Uma soltura assinada por uma procuradora junto do Tribunal de Comarca de Luanda, Ana Joaquina, mandou para casa na tarde desta segunda-feira, 13, o activista Leonardo Marcos, inicialmente tido como raptado.

Em contacto com o subcomissário Mateus Rodrigues, director interino de Comunicação Institucional e Imprensa da Polícia Nacional de Angola, afirmou que a corporação não tinha qualquer confirmação da detenção de Leonardo Inácio Marcos nem dos restantes cidadãos referidos. No entanto, Marcos acabou por ser apresentado esta segunda-feira pelas autoridades policiais ao Tribunal de Comarca de Luanda, perante a procuradora Ana Joaquina, onde, sem mais fundamentos, a magistrada mandou-o ir em paz e deixou cair os supostos crimes de calúnia e difamação pelos quais vinha indiciado.

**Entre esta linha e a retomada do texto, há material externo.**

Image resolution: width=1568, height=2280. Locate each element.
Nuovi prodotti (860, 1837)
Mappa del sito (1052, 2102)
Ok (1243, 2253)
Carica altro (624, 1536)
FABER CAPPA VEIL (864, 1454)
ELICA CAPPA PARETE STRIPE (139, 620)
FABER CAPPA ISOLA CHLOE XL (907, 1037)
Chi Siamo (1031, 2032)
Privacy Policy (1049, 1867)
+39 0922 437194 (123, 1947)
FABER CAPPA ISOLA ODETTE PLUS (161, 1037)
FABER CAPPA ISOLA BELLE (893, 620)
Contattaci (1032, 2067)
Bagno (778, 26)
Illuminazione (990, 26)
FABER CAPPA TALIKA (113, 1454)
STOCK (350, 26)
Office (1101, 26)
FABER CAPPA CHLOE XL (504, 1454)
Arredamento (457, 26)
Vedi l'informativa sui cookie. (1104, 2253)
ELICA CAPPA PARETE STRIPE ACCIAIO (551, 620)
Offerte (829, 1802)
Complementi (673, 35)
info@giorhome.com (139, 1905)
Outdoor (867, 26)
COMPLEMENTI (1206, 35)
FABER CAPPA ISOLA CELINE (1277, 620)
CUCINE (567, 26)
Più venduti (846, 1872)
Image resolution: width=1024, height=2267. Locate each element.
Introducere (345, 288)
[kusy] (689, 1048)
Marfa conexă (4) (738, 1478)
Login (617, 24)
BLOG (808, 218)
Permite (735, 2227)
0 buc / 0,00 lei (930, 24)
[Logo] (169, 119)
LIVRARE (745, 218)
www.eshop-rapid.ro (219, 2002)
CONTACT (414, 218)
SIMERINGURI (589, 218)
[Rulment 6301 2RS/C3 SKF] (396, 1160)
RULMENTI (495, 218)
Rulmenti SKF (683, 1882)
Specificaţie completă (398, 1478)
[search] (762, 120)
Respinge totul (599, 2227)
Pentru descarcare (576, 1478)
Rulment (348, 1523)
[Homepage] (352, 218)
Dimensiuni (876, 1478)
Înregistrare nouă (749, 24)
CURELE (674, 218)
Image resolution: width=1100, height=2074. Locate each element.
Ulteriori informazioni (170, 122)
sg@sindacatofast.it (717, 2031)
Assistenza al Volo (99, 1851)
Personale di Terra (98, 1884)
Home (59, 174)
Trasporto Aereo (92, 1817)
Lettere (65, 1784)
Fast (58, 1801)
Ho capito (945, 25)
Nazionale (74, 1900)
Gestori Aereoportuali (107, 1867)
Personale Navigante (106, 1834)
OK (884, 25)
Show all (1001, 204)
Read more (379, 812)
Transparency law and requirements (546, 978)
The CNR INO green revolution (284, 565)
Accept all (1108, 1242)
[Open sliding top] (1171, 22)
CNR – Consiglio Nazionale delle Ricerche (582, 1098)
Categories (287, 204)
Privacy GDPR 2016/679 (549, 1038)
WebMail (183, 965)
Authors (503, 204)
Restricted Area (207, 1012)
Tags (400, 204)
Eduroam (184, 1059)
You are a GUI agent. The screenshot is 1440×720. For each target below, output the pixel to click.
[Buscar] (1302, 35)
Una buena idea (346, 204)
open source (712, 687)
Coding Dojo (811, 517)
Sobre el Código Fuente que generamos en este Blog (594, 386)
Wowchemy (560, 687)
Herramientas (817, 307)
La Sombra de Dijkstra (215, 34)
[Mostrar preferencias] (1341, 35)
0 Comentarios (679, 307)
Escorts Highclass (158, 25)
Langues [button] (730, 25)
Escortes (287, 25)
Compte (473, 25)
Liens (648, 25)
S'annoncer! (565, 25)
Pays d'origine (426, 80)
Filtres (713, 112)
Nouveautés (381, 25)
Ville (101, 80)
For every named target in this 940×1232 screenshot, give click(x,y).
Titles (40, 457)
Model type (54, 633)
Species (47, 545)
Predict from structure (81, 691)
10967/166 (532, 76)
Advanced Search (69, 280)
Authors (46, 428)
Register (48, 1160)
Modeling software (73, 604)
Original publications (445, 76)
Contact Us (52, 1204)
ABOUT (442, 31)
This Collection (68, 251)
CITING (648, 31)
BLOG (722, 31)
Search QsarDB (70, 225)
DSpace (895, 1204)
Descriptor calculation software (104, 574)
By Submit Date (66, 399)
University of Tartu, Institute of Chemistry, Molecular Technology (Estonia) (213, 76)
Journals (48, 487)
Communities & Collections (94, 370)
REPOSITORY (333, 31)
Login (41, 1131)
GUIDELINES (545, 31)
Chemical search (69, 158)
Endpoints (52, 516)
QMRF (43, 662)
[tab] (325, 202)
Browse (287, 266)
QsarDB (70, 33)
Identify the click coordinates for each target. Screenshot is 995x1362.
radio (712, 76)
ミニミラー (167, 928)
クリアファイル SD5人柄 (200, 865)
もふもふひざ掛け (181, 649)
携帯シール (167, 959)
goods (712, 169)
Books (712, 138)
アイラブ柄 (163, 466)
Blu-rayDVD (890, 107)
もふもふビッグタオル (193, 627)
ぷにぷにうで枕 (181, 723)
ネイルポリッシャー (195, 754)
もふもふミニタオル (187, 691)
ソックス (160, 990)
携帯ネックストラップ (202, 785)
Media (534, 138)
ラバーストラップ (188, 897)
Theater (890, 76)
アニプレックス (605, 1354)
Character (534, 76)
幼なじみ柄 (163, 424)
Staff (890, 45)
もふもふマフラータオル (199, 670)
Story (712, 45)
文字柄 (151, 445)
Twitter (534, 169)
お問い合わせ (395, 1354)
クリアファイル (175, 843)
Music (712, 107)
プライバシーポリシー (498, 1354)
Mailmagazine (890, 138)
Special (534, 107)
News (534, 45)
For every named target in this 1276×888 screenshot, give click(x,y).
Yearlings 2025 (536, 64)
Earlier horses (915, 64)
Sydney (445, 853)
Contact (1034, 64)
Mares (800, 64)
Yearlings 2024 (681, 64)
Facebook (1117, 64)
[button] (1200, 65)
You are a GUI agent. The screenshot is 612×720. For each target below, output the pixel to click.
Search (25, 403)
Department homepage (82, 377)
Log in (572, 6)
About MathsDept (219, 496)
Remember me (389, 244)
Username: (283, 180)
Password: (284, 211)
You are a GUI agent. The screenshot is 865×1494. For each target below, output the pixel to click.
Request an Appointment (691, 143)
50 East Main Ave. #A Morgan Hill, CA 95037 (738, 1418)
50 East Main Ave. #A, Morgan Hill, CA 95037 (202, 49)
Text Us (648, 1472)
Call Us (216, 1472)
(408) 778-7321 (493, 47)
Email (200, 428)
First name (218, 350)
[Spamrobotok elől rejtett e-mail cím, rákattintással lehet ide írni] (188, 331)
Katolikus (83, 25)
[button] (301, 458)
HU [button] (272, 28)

Os três outros companheiros de Marcos já tinham sido soltos num dia depois do suposto rapto.

A detenção do activista angolano Leonardo Inácio Marcos, também conhecido por “Leu”, segundo relatos da família, ocorreu após vários contactos telefónicos considerados suspeitos. A esposa de Leonardo Marcos, Beatriz Pedro, afirmou que, desde terça-feira, um indivíduo identificado como Luís Antunes insistia em contactar o activista, mas Leu não atendia.

Posteriormente, de acordo com a esposa, um outro cidadão, identificado por Desidério, telefonou para Leonardo Marcos, solicitando-lhe um empréstimo de dois mil kwanzas. Durante a conversa, terá aconselhado e convencido o activista a encontrar-se com Luís Antunes e outros elementos, recomendando que permanecessem juntos.

Ainda segundo Beatriz Pedro, na quinta-feira, uma mulher identificada como esposa do general “Lila” terá igualmente contactado Leonardo Marcos, pedindo-lhe que se deslocasse à Gamek para um encontro com Luís Antunes, alegadamente para uma conversa em torno do general “Lila”, activista que se encontra detido a mais de um ano.

Foi a última vez que a família teve contacto com o activista.

“Depois de sair para o encontro, o Leonardo nunca mais regressou a casa. Desde então, deixou de atender o telefone e não voltou a dar qualquer sinal de vida”, contou a esposa.

Horas depois, familiares foram informados por um dos membros do grupo de que os cinco cidadãos teriam sido raptados e levados para local incerto. No entanto, até ao momento, não existe qualquer confirmação oficial sobre essa informação.